(Saved entries)

Start of Block

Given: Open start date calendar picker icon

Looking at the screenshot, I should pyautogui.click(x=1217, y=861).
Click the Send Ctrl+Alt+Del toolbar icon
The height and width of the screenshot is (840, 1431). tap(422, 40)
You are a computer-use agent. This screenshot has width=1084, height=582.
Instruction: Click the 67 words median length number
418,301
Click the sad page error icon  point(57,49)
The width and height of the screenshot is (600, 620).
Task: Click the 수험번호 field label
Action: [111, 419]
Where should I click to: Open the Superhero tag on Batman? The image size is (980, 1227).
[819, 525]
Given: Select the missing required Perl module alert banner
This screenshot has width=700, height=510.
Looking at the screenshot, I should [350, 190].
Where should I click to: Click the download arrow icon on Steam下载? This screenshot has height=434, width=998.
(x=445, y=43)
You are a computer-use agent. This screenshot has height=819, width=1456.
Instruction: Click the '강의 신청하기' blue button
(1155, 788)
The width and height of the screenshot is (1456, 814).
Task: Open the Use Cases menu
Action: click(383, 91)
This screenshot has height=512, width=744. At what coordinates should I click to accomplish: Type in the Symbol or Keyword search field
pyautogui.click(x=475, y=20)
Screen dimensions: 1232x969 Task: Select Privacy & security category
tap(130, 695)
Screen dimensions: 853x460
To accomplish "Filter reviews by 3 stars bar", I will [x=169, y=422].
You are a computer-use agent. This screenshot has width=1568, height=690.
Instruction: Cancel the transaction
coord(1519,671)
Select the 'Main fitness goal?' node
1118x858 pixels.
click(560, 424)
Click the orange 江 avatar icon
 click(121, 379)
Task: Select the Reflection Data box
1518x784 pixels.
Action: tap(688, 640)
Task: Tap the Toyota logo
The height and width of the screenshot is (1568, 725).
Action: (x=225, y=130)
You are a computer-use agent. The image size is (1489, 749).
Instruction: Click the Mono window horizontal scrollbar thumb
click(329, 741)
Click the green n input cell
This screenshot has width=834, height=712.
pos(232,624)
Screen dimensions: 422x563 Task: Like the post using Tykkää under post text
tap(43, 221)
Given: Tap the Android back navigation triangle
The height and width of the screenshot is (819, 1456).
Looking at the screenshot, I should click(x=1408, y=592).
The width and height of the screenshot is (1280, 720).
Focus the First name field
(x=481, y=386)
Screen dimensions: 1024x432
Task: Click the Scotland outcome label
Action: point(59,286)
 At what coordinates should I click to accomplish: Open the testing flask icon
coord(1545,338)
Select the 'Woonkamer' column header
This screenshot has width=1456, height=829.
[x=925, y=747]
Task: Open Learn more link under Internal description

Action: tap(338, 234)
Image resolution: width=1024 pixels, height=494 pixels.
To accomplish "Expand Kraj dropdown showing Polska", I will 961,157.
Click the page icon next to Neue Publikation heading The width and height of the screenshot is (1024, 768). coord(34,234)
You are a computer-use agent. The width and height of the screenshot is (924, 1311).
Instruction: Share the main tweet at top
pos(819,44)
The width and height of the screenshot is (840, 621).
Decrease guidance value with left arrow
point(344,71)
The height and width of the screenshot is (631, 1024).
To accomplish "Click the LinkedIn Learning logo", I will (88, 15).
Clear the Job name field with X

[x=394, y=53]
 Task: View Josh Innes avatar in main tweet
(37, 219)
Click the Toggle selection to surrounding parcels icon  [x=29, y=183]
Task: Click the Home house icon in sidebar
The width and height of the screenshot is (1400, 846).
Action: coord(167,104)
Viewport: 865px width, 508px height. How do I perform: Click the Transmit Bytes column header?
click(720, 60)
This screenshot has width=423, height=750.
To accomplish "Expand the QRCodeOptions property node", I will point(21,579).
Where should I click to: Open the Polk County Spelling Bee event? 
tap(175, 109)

End of Block

Problem to solve:
Please show, exactly as written, every line above that contains the word "node".

Response:
Select the 'Main fitness goal?' node
To accomplish "Expand the QRCodeOptions property node", I will point(21,579).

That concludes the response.